Sempre in ossequio a un’ipocrita parvenza di rispetto della persona, dopo decenni passati a inoculare negli agenti il terrore di usare l’arma in dotazione nonostante la previsione normativa di ipotesi legittime di impiego, è ora il momento di alzare il tiro fino a inoculare il terrore di impiegare le manette, procedura espressamente riservata a casi definiti di pericolosità del soggetto, di pericolo di fuga o circostanze di ambiente che rendono difficile la traduzione, vietandolo in tutti gli altri casi. E, come sempre, le aree grigie lasciate alla libera interpretazione caso per caso finiscono con il diventare un divieto tout court.

In ogni caso, ci sentiamo di dire che è arrivato il momento di ritenere ogni soggetto fermato come potenzialmente pericoloso quanto meno relativamente ai reati che contemplano la violenza come elemento costitutivo, come la rapina di Trieste. Occorrono con urgenza procedure standard di arresto, fermo e accompagnamento presso gli uffici di polizia, come occorrono con urgenza procedure standard di gestione delle fasi di permanenza degli indiziati di delitto presso gli uffici stessi.

Fa male ascoltare le parole del questore di Trieste quando afferma che il dispositivo di protezione è entrato in funzione immediatamente e in modo efficace. Che procedure vengono assegnate a chi opera nei posti di guardia? Come vengono classificate le minacce e quali risposte vengono associate a ciascuna in quel servizio? Quanto personale è deputato alla pura protezione dell’infrastruttura e secondo quale configurazione? Quale formazione specifica eventualmente riceve?

A prescindere dalla patologie vere o inesistenti dell’assassino in questione, non è concepibile che un soggetto possa materialmente fare quanto questo uccisore di poliziotti ha fatto. E se qualcun altro, privo di patologie ma con il solo scopo di attaccare un’infrastruttura simbolo delle Istituzioni come una questura, domattina pensasse di commettere un reato quasi trascurabile al solo fine di introdursi in una questura, sottrarre armi agli agenti e fare strage di poliziotti? Lo scenario sarebbe perfetto per un suicide-by-cops del perfetto jihadista…

Anche l’addestramento individuale necessita urgentemente di una revisione. Agli operatori è necessario e indifferibile erogare formazione che descriva scenari tipizzati e che impartisca procedure e tecniche operative che li mettano in condizioni di operare nella massima sicurezza possibile. Oggi non può prescindere dalla protezione dell’arma, dal tentativo di difesa di aggressione con il coltello e da una miriade di rischi che, solo qualche anno fa, appartenevano esclusivamente a scenari esteri.

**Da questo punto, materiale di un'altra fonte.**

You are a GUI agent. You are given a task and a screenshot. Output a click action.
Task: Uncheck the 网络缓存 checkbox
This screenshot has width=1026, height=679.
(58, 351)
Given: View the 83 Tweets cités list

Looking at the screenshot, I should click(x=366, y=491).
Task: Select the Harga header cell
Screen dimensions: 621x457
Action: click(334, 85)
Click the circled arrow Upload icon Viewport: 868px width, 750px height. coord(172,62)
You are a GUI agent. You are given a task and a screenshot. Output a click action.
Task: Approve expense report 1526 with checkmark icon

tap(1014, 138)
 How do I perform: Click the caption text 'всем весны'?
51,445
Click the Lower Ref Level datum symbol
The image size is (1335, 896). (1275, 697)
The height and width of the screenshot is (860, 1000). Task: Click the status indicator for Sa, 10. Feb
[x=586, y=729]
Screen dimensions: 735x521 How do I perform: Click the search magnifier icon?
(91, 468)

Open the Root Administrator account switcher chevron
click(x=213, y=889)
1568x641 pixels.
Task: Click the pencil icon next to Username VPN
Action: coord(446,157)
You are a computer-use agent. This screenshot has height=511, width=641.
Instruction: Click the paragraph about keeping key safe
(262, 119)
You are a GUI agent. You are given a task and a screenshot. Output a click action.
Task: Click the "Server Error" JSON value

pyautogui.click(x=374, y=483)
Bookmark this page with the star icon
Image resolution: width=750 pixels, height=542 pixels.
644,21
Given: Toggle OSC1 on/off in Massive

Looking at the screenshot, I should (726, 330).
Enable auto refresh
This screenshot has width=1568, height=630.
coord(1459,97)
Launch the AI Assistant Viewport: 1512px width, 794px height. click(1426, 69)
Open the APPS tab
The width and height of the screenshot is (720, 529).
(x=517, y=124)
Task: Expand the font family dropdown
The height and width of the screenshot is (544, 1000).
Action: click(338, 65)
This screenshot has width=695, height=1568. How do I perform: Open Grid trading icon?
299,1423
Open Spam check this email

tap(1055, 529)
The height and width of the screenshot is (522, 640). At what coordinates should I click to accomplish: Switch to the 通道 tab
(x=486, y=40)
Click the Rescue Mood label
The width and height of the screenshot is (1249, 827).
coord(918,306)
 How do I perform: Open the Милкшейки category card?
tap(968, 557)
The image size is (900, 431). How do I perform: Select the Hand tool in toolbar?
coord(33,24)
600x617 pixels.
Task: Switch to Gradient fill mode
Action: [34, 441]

Da pochi anni stiamo assistendo alla sostituzione delle fondine in cuoio di vecchia generazione con le attuali. Qualche voce, nemmeno troppo isolata, da subito ha mosso critiche nei confronti, tra l’altro, del meccanismo che consente alla fondina di ruotare, in ottica di rendere più confortevole il porto in auto. Chi testa e stressa materiali sa che un meccanismo di rotazione è una criticità strutturale, come lo è una cerniera lampo su di un capo di abbigliamento. Se qualcosa è destinato a cedere sarà il punto strutturalmente più debole.

In ogni caso, a prescindere dalle considerazioni tecniche, quello che stupisce è che ci si continui a muovere “a macchia di leopardo”, dalla legislazione all’adeguamento degli equipaggiamento degli operatori di polizia. Nuova fondina, aspetto accattivante e via, senza che l’adozione di nuovi dispositivi si inserisca nell’individuazione di contromisure concrete a minacce attentamente studiate. Altrimenti non si capisce come gli adeguamenti non seguano l’ordine procedure-formazione-dotazioni.

La sensazione è che la scelta dei materiali dell’equipaggiamento e dell’addestramento rispondano a esigenze diverse da ciò che vivono i nostri operatori quotidianamente per le strade.

Quello che è certo è che la via sulla risoluzione di un problema nasce dal riconoscimento esplicito dell’esistenza del problema. Dalla sua negazione non nasce certo la ricerca della soluzione.